Work instruction: The required output is the line containing "Click the Arsenal" followed by each line through the end of the data below, repeated exactly and with nothing added.

Supplied entries:
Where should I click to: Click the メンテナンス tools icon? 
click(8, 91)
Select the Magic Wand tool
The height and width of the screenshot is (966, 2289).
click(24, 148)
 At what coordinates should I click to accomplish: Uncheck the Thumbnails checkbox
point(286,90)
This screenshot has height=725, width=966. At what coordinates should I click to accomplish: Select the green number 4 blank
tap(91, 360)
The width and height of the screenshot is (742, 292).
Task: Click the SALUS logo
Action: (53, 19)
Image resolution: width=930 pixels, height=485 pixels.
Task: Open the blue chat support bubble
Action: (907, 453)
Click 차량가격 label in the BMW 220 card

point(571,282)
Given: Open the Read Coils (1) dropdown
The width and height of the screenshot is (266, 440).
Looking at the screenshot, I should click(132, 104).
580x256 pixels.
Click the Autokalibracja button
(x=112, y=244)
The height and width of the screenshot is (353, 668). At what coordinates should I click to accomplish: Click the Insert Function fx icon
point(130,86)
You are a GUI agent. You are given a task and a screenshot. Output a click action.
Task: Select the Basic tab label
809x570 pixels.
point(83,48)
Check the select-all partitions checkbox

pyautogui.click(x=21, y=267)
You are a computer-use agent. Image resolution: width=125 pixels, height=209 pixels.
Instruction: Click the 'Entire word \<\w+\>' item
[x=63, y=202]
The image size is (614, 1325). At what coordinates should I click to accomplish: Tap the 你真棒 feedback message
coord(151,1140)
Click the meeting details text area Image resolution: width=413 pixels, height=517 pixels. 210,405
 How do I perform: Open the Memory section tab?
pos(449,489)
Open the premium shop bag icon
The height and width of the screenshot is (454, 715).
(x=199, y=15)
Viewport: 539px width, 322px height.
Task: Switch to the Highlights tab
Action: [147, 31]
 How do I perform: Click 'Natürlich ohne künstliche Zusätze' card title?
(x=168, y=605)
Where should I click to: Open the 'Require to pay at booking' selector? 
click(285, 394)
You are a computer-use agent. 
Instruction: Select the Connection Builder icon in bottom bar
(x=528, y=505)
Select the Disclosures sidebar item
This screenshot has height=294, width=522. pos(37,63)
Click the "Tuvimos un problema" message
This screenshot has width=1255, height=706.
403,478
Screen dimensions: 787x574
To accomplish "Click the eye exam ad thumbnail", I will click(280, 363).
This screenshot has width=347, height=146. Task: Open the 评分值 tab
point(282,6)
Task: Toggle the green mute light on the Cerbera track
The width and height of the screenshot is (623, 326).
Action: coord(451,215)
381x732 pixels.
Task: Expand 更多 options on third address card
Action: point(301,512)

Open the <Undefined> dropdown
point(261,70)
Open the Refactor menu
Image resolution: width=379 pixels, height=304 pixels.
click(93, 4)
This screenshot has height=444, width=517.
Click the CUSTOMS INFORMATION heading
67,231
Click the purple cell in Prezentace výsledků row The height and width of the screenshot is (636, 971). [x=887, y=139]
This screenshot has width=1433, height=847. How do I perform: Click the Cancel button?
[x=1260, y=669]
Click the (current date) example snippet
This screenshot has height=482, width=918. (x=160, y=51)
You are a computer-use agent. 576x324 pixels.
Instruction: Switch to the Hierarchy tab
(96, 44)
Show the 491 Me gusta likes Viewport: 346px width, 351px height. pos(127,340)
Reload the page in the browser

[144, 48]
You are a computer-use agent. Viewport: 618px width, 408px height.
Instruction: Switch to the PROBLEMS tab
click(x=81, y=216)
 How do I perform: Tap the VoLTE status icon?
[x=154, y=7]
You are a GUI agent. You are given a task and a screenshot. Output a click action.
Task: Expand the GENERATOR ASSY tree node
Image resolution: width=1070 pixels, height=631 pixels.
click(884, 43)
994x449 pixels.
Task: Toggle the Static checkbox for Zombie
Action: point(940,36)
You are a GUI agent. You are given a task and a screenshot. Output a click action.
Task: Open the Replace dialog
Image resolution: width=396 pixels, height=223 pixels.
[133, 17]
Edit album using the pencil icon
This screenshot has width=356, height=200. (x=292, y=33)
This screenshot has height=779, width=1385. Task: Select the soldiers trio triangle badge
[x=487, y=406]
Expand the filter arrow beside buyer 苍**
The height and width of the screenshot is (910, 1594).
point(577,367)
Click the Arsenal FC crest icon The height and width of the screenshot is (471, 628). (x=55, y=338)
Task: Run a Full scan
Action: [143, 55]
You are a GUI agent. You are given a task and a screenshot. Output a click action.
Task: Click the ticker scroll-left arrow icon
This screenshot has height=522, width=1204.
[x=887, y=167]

Expected output:
Click the Arsenal FC crest icon The height and width of the screenshot is (471, 628). (x=55, y=338)
Task: Run a Full scan
Action: [143, 55]
You are a GUI agent. You are given a task and a screenshot. Output a click action.
Task: Click the ticker scroll-left arrow icon
This screenshot has height=522, width=1204.
[x=887, y=167]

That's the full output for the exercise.